Menyedihkan ya? Wkwk
PURA-PURA MENJADI MUSISI
Pembaca #nowplaying juga
mungkin menyadari hal ini. Hampir pada semua lagu saya mencoba menganalisis
aspek musikalitasnya. Ridiculous. Sejak kecil saya tidak punya
background teori dan komposisi musik. Sekarang mau sok-sokan mengerti. Sama
seperti kasus Fumio Sasaki yang saya sebutkan sebelumnya, niatnya biar
kontennya semakin kaya dan biar keren karena ngerti musik (hahaha), tapi ya
akhirnya gitu guys, jadinya maksa :”))) SAYA SENDIRI GAK NGERTI DENGAN APA YANG
SAYA TULIS!
Saya kemarin sempat belajar
sedikit-sedikit dari YouTube tentang music theory, tapi saya rasa ilmu
yang belum matang tersebut malah jadi penghambat saya untuk merasakan musik
setulus sebelumnya. Musik yang baik bagi saya sejak awal adalah yang mampu
menyentuh hati. Meski ia dari genre yang belum pernah saya dengar
sebelumnya, atau dari bahasa yang sangat berbeda dengan yang saya ketahui, musik
yang baik akan tetap mampu mengkomunikasikan makna yang dibawanya.
CONCLUSION
Ketiga hal tersebut adalah
faktor utama yang menghambat jalannya #nowplaying. Niatan awal yang tadinya
sekadar berbagi musik-musik yang saya anggap bagus malah terdeviasi ke sana ke
mari dan lepas dari keyakinan saya sebagai umat muslim. It was very
time-consuming as I want to please everyone, but forgot to please me and other
things that I would also like to do.
Untuk mengembalikan
#nowplaying ke jalan yang benar (wkwk), berikut strategi yang saya persiapkan:
Saya akan hapus beberapa
konten blog yang berpotensi nambah dosa saya yang membaginya dan kamu yang
melihatnya.
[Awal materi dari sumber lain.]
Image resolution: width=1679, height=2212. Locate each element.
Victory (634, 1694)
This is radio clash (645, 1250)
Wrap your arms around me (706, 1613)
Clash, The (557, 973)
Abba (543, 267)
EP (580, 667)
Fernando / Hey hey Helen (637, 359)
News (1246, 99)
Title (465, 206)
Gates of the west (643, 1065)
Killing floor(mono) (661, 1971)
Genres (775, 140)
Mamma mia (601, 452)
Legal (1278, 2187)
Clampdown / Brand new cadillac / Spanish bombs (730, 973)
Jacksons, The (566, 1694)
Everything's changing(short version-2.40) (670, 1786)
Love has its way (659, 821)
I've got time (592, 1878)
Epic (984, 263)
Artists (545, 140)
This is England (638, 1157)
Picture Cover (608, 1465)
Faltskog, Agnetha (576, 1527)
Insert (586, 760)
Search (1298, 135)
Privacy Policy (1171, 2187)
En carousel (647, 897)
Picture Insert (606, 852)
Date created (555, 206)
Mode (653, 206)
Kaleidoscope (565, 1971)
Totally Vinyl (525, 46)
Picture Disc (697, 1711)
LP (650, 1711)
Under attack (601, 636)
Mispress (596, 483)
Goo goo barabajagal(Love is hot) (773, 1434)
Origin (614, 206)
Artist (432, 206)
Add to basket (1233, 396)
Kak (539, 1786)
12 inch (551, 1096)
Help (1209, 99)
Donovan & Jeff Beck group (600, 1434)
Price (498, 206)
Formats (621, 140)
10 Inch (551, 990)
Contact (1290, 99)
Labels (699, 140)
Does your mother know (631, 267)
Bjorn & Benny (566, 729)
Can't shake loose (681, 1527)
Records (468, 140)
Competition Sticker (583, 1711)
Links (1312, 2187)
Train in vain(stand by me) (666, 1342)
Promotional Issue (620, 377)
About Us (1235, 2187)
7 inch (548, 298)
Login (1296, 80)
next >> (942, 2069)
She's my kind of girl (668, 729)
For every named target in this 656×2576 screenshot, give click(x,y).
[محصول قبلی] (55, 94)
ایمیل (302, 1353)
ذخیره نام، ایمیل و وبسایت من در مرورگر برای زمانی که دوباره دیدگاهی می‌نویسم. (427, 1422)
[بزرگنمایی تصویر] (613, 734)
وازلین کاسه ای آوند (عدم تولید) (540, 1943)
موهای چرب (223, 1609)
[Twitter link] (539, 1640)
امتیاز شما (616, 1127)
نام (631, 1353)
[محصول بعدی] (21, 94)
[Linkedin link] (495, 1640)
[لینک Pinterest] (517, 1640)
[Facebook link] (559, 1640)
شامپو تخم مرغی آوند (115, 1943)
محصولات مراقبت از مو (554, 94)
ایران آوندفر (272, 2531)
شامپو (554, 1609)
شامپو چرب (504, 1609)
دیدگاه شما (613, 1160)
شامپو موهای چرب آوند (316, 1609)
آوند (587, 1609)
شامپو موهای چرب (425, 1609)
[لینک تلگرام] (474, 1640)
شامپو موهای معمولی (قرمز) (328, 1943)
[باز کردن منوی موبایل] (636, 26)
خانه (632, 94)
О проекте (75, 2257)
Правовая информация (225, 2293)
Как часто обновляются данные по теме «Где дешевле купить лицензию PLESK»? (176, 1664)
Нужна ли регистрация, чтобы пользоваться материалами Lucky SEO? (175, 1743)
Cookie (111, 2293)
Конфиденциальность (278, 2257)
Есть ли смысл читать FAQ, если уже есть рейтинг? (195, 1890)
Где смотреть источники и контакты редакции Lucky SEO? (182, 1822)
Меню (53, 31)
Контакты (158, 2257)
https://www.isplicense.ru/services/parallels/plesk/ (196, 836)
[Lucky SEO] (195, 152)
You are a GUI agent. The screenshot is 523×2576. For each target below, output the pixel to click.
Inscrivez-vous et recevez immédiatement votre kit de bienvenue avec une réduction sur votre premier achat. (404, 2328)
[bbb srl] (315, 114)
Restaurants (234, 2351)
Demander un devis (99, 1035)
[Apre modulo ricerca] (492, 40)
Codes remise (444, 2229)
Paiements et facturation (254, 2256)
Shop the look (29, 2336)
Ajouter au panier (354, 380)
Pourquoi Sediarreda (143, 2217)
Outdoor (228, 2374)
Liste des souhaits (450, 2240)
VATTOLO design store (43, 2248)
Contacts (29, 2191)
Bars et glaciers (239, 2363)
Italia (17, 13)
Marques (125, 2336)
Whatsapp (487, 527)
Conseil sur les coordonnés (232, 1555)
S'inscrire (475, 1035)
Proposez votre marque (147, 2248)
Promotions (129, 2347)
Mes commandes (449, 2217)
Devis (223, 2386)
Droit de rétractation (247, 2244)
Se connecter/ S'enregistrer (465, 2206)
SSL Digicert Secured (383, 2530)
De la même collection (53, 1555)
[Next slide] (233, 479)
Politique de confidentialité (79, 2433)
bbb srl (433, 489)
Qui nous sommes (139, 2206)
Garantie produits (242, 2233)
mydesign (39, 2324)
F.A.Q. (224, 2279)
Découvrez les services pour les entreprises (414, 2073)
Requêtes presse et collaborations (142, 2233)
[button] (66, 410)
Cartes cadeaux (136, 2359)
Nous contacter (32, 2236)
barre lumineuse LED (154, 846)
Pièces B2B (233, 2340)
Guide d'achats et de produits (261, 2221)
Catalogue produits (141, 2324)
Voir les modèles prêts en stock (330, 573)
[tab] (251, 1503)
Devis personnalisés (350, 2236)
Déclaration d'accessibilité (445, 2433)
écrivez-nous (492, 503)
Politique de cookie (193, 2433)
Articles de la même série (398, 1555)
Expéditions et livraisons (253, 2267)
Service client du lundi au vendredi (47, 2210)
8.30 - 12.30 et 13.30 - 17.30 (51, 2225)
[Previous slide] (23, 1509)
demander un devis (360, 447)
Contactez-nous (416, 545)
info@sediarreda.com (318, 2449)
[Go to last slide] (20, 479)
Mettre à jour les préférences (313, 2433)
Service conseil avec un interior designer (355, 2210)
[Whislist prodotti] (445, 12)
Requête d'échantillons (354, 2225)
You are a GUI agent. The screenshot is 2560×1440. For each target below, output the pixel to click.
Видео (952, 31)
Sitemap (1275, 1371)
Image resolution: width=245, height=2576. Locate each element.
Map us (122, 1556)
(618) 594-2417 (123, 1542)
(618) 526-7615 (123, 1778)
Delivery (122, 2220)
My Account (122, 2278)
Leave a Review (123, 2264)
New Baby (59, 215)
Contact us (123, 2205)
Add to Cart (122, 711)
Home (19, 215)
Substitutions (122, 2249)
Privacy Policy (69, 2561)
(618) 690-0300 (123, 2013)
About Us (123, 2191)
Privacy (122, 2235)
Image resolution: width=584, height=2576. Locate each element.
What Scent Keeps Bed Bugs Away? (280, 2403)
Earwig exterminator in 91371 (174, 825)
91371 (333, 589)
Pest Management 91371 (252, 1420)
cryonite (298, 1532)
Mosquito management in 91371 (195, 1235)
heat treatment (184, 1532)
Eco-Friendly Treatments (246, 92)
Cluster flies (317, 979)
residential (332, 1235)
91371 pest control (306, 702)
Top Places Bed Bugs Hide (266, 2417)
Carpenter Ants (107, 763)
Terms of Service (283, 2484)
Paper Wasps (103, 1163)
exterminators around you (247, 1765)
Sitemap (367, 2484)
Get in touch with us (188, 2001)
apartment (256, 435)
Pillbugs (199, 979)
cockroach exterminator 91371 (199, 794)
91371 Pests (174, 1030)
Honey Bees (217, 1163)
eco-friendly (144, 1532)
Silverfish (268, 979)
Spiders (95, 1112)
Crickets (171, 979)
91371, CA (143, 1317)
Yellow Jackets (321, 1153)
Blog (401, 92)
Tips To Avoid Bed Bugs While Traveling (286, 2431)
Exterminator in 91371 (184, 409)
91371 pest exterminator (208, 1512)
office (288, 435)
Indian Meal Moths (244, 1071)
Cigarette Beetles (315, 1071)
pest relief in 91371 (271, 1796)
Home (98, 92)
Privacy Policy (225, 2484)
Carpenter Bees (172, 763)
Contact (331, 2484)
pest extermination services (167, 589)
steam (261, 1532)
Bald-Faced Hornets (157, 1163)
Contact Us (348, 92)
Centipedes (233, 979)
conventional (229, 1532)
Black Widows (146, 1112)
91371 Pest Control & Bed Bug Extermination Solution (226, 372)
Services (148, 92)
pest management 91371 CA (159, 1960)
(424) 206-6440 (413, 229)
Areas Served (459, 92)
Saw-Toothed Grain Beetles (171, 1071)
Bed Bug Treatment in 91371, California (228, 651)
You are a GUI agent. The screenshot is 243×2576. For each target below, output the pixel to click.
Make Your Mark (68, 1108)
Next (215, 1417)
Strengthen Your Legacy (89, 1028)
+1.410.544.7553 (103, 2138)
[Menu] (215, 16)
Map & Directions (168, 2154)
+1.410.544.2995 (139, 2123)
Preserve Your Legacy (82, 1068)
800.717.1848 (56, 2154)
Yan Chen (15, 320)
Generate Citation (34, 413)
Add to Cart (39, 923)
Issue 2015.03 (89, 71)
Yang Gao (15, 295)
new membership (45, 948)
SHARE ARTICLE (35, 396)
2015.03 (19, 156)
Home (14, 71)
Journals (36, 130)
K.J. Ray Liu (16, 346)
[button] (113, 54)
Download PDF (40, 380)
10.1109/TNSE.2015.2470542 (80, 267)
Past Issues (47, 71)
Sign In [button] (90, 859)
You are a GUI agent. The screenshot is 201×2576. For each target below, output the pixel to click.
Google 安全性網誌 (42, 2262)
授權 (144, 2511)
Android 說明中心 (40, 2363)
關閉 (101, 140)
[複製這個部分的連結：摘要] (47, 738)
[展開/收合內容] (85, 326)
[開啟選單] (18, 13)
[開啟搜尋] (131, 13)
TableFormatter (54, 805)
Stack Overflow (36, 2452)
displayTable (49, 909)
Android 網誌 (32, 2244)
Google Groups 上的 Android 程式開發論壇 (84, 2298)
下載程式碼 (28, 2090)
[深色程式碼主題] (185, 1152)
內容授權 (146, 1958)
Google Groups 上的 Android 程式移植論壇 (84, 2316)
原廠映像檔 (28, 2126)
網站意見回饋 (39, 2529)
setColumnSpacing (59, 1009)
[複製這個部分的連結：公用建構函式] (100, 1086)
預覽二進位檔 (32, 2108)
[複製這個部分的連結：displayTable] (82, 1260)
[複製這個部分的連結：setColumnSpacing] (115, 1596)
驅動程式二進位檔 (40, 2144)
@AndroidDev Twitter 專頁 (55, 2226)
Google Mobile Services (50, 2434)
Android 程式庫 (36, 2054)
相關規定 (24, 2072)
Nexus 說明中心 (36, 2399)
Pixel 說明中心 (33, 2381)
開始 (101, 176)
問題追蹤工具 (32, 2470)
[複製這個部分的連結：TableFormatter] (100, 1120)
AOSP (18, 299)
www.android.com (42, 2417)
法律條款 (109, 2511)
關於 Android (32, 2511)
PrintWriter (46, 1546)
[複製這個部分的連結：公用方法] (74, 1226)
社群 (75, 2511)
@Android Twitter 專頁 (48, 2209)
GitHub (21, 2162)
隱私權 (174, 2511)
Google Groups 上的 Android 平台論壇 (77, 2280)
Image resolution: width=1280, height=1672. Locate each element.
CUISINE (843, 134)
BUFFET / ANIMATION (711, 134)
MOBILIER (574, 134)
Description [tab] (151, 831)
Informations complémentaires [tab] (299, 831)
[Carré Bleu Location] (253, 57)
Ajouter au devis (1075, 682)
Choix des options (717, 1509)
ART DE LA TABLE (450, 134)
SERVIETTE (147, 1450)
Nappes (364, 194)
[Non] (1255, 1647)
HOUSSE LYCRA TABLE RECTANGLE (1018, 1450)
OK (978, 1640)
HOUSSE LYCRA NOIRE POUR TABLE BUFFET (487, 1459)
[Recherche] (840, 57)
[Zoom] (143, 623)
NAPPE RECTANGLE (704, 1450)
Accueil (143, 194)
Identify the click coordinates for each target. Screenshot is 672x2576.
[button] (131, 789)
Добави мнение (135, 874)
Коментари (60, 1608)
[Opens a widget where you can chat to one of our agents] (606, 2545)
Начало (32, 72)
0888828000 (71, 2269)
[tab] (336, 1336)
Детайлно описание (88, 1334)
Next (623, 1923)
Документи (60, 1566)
Saya juga akan lebih selektif terhadap lagu-lagu yang akan masuk ke
#nowplaying. Tentunya saya akan mengutamakan lagu-lagu yang jujur, punya makna
dalam, atau merupakan kritik terhadap isu tertentu (misal lagu “Instagram” oleh
DEAN yang muncul di #nowplaying Januari 2018) supaya bisa lebih bermanfaat bagi
kita yang mendengarnya. Saya juga tidak akan bertele-tele membahas musikalitasnya,
wkwk. Perkara lagu itu lame atau semacamnya, biarlah. Yang bisa saya
pastikan adalah lagu-lagu tersebut membawa pengaruh positif bagi saya, dan saya
sangat senang untuk dapat membaginya dengan kalian.